Henri Bataille est né à Nîmes, le 4 avril 1872. Les propriétés familiales étaient situées dans le Lauragais, près du canal du Midi, et à Moux, village de l'Aude, pays de chênes nains, de thym et de lavande où la lumière est crue comme celle du jugement dernier, village perdu au milieu des vignes tordues et des figuiers de barbarie, dans le vent qui semble venir d'une page de Salluste.

Henri Bataille repose dans le tombeau familial à 1 kilomètre au Sud de Moux, sur le chemin de Lagrasse. Au cours de la guerre 14/18, à la suite d'un bombardement de Saint Mihiel, le bruit avait couru qu'était détruit le "Sépulcre" oeuvre magistrale de Ligier Richer, sculpteur de la renaissance, et Henry Bataille, après avoir dans des vers de circonstance, flétri ce qu'on appelait alors la barbarie allemande, demanda que sur son tombeau fut élevé l'autre chef-d'oeuvre de Ligier Richer, le fameux "Squelette" qui domine le sépulcre de René de Chalons à Bar le Duc. Plus tard, le poème fut publié dans "la divine tragédie". C'est de lui qu'est tiré "Diis ignotis" qu'on peut lire sur l'autre plaque de marbre gardant l'entrée de l'enclos funéraire. "Je voudrais me coucher devant le seuil, hors de la maison et seul, comme si j'étais le chien-gardien qui consulte les étoiles, interroge la nuit et la rosée. J'ai bien mérité cette place favorite. Une sorte de fontaine ou de baptistère soulèvera la dépouille du sol, afin que, hissé entre les troncs des pins, je puisse voir l'Aric. Dessus je désire que l'on mette la statue de Ligier Richer, une des plus belles oeuvres du génie français, qui exprime toute la spiritualité de la mort, toute la beauté de l'effort humain. Elle est déjà sublime à la place qu'elle occupe sur le tombeau de René de Chalons, Mais dehors, sous l'azur qu'elle visera plus droit, son allégorie paraîtra singulièrement accrue. Et je suis certain qu'elle mettra plus directement le ciel en relation avec la tombe. Quelques semaines plus tard, il était emporté par la mort, le 2 mars 1922. Après uns sépulture provisoire à Paris, l'inhumation eut lieu le jeudi 23 août 1923, dans le monument que selon sa volonté on lui éleva à Moux devant la Chapelle. Sur une fontaine Renaissance, reproduction de la fontaine de Beaune, à Tours, se dresse la réplique du squelette.

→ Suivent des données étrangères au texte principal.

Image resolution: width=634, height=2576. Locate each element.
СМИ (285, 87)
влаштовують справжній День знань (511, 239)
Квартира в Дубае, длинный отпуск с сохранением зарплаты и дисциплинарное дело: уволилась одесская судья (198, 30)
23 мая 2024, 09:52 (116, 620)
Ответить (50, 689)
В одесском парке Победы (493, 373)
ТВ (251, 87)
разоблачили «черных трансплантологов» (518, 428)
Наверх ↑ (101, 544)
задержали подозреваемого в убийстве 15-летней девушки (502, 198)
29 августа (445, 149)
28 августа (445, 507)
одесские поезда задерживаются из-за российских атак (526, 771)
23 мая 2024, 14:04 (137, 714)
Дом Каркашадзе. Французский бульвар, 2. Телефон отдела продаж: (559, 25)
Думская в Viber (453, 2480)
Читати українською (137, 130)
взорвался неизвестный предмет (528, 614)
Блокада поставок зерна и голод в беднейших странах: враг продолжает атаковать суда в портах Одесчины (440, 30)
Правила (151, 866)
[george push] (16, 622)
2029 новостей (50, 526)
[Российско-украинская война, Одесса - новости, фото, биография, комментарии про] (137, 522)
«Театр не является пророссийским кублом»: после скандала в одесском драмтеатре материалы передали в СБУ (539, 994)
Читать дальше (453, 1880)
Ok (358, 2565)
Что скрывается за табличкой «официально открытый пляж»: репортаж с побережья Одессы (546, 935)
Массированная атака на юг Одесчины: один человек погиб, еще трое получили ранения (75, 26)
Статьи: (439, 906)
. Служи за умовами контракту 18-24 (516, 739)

Sa famille installée à Paris, il poursuit ses études au Lycée Henri IV, à Jeanson de Sailly, et chez les Eudistes à Versailles. L'échec de sa première ?uvre littéraire (La belle au bois dormant 1894) l'incite à renoncer à la littérature et au théâtre, il suit alors les cours de l'Académie Jullian et de l'Ecole des Beaux-Arts. En 1895, (merveilleuse année 1895 !) Sur l'insistance de son ami Marcel Schwob, il fait paraître son premier recueil de poésies, La Chambre Blanche.

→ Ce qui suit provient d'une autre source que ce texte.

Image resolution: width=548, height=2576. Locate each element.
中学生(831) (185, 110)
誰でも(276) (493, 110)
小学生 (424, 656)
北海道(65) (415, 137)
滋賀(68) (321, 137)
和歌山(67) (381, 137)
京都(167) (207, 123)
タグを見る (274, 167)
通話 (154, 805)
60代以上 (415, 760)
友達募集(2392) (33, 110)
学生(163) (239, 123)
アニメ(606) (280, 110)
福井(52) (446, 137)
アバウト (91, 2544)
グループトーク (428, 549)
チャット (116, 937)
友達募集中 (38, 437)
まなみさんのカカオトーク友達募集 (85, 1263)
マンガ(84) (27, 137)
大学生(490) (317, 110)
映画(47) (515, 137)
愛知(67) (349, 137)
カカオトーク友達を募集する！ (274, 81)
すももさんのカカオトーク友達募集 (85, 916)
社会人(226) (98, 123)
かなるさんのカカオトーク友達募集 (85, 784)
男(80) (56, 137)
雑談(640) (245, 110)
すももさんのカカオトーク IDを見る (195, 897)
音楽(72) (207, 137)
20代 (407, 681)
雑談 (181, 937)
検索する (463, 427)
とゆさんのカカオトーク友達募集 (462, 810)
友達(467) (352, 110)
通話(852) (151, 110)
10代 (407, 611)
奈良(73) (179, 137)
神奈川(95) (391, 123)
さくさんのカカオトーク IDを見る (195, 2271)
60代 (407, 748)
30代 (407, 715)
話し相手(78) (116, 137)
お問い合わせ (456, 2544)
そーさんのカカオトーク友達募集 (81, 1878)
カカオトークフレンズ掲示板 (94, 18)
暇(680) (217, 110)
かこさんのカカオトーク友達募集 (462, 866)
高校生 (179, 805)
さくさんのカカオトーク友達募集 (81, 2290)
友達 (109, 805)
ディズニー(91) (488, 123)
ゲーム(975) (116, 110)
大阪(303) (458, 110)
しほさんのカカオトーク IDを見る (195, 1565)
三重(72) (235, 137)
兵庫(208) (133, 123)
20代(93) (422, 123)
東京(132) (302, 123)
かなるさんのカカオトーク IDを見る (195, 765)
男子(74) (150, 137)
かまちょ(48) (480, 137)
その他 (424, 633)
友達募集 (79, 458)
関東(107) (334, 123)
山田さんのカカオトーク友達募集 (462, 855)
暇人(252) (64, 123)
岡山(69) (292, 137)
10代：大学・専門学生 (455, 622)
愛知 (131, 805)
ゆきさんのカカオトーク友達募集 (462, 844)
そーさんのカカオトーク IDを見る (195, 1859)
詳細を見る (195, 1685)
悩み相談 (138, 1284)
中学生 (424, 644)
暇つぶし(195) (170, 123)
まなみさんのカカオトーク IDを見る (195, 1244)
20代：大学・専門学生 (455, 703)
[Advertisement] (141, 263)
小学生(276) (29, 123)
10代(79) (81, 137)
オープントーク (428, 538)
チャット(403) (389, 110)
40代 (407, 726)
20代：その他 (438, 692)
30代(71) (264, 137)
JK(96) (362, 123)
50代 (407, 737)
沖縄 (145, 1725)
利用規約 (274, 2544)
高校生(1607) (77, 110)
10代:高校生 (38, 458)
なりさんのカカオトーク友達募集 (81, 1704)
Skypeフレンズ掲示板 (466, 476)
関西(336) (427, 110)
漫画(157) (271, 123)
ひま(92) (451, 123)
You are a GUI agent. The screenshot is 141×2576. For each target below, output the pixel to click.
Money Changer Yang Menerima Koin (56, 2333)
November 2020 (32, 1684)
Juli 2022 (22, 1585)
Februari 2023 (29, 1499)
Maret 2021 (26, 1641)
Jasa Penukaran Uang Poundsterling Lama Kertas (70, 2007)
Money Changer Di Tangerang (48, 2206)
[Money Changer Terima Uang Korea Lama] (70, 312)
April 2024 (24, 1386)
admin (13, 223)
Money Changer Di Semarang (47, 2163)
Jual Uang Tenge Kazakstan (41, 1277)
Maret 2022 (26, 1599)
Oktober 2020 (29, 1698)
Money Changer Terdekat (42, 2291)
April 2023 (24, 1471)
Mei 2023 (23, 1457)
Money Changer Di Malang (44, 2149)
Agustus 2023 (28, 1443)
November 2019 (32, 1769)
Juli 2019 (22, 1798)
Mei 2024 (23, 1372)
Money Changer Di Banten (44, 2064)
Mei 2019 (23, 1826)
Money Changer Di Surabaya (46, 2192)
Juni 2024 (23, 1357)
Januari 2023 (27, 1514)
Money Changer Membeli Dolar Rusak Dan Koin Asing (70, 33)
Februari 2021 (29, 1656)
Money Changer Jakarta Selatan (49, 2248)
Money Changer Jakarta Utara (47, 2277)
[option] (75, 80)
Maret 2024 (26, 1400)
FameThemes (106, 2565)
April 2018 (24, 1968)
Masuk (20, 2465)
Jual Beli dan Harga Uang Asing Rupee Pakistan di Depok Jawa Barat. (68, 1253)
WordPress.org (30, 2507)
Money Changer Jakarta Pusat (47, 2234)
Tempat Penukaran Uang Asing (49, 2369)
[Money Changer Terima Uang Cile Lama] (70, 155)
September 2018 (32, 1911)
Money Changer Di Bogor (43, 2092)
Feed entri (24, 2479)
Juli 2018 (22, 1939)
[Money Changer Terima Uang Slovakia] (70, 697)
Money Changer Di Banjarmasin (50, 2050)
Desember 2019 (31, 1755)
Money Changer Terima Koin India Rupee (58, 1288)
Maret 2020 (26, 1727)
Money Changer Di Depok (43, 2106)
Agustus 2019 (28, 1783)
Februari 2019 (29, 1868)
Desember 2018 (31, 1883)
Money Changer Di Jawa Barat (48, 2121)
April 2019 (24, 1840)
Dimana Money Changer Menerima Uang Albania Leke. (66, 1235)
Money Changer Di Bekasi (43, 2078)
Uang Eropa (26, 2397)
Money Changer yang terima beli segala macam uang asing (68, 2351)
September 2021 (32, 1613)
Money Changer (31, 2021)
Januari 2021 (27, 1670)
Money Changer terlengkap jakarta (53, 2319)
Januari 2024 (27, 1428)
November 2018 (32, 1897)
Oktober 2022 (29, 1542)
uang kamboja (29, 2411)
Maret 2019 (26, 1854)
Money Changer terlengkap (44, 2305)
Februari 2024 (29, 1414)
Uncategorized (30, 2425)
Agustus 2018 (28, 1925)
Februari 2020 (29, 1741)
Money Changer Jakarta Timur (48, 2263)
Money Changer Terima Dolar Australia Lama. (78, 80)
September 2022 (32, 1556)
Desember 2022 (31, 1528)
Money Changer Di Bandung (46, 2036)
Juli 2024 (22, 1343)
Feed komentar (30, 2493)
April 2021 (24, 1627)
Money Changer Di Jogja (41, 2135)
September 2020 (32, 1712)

Il publie des lithographies, Têtes et Pensées, soit 22 portraits d'écrivains parmi lesquels Gide, Jean Lorrain, Henri de Régnier, Pierre Louys etc. Puis jusqu'à sa mort, à Rueil-Malmaison le 2 mars 1922, ce sera une série ininterrompue de succès dramatiques accueillis par des admirateurs passionnés et par des critiques forcenés.

Jules Renard (Journal -Bouquins) son détracteur patenté, ne le ménage pas dans son journal " 1° mai 1899-H. Bataille, un Rostand de 26 ans et qui ne réussira pas. Plus laid et moins glorieux. Une figure jeune et vieille, sans que l'oeil puisse nettement y localiser les âges. Un peu neurasthénique, mais prend plaisir à prononcer ce mot. Je suis sûr de mourir à trente ans, dit-il. Paresseux, ennuyé, très artiste. Buveur de thé. Presque pas de corps dans des vêtements gris clair.

Autre témoin, Paul Géraldy, l'auteur de Toi et Moi "il aimait la nature et il aimait le luxe. Il avait besoin près de lui d'arbres, de fleurs, d'animaux. Jamais, je n'ai vu regarder un chien comme il le faisait... "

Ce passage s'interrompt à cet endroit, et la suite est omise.